Her mother nodded, continuing to sew. Ruhannah considered what her father had read, then:

“Father?”

“Yes–” He looked down at her absently.

“What were you reading?”

“A quotation from the Sacred Anthology.”

“Isn’t prayer really necessary?”

Her mother said:

“Yes, dear.”

“Then how did those people who offered no prayers go to Heaven?”

Her father said:

“Eternal life is not attained by praise or prayer alone, Ruhannah. Those things which alone justify prayer are also necessary.”

“What are they?”

“What we really think and what we do– both only in Christ’s name. Without these nothing else counts very much – neither form nor convention nor those individual garments called creed and denomination, which belief usually wears throughout the world.”

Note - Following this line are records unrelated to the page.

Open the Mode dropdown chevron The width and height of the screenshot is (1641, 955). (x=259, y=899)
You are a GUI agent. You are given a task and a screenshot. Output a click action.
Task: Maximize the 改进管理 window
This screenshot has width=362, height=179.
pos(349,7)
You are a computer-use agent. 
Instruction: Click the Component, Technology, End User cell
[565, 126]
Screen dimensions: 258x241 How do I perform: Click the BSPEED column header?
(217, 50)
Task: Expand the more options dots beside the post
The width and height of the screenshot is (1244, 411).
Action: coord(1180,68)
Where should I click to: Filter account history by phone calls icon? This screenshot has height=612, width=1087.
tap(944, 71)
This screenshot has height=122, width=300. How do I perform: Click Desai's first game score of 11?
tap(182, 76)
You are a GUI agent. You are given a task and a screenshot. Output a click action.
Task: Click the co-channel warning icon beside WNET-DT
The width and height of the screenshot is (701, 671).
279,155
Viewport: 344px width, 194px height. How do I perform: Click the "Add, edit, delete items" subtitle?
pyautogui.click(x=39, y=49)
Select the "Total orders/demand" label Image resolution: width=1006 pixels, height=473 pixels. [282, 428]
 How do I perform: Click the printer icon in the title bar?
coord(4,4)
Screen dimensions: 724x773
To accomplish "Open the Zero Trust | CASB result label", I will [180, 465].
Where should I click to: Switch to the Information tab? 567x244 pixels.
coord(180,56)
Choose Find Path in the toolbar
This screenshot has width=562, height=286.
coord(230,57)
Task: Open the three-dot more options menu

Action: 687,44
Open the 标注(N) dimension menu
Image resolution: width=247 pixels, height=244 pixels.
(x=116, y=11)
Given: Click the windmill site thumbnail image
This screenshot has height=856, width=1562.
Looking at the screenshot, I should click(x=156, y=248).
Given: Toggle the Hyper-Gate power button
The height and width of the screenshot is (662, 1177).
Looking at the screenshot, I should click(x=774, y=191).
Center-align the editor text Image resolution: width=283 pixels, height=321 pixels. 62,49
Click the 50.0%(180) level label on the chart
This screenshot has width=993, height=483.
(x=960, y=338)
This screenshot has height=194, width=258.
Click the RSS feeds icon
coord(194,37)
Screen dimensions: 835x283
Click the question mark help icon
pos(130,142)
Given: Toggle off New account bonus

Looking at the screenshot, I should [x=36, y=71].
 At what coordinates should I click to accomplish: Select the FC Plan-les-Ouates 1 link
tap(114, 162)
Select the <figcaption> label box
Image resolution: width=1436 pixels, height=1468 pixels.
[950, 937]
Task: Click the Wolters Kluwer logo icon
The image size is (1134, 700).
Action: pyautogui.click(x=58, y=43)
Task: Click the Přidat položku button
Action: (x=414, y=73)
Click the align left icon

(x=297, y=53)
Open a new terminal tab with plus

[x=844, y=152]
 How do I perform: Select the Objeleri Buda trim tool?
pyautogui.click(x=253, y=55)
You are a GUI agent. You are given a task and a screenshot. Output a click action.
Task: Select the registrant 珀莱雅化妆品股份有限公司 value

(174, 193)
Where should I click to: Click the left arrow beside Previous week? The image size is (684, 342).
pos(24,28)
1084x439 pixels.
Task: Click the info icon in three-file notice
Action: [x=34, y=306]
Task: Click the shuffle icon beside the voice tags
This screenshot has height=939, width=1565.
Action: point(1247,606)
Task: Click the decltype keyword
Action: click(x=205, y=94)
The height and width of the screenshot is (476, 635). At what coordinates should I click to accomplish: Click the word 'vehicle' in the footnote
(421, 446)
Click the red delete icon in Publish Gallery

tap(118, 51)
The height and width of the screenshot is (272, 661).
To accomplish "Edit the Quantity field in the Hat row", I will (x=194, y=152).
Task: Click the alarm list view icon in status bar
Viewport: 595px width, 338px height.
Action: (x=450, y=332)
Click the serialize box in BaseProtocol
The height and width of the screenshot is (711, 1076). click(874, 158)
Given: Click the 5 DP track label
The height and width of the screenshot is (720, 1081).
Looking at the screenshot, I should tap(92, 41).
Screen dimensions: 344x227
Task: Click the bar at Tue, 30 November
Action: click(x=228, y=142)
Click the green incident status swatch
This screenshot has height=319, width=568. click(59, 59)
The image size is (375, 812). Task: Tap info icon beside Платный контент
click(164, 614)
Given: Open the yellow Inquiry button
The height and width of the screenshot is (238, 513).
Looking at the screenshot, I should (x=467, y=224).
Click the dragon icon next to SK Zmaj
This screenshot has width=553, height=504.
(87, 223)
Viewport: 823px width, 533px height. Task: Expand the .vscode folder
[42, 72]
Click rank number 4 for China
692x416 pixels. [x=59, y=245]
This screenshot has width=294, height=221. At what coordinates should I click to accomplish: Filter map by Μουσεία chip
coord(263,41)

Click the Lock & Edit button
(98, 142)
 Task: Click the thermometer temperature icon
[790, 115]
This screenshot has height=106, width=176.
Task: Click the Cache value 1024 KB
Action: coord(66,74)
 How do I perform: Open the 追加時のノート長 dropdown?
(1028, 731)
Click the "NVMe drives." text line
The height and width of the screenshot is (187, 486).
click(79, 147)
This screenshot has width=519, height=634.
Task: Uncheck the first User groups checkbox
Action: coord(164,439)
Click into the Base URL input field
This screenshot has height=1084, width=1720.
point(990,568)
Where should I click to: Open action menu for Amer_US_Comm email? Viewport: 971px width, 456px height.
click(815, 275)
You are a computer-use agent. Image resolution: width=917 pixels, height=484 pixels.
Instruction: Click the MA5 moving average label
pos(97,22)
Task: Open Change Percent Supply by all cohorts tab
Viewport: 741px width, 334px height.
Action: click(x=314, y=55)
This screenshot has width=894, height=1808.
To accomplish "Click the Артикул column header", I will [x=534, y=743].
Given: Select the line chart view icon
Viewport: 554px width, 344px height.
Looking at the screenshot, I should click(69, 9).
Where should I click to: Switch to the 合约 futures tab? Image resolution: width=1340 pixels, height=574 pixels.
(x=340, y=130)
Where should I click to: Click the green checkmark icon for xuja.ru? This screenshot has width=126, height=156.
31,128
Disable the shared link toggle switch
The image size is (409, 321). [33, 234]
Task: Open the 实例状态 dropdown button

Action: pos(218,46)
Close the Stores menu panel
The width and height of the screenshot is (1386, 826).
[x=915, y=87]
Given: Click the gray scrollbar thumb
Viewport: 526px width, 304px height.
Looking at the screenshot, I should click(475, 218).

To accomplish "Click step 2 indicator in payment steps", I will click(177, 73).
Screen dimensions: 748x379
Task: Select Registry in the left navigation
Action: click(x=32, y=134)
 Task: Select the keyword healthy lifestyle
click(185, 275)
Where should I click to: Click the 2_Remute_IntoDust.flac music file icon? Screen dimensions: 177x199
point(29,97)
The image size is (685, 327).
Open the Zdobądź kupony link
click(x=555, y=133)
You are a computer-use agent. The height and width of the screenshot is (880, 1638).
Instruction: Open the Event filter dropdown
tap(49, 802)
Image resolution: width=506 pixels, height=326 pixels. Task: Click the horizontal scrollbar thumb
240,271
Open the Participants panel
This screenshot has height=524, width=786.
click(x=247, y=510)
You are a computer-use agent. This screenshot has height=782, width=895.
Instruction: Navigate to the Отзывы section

Her mother, sewing, glanced gravely down at her daughter:

“Your father is very tolerant of what other people believe – as long as they really do believe. Your father thinks that Christ would have found friends in Buddha and Mahomet.”

“Do such people go to Heaven?” asked Ruhannah, astonished.

“Listen,” said her father, reading again:

“‘I came to a place and I saw the souls of the liberal, adorned above all other souls in splendour. And it seemed to me sublime.

“‘I saw the souls of the truthful who walked in lofty splendour. And it seemed to me sublime.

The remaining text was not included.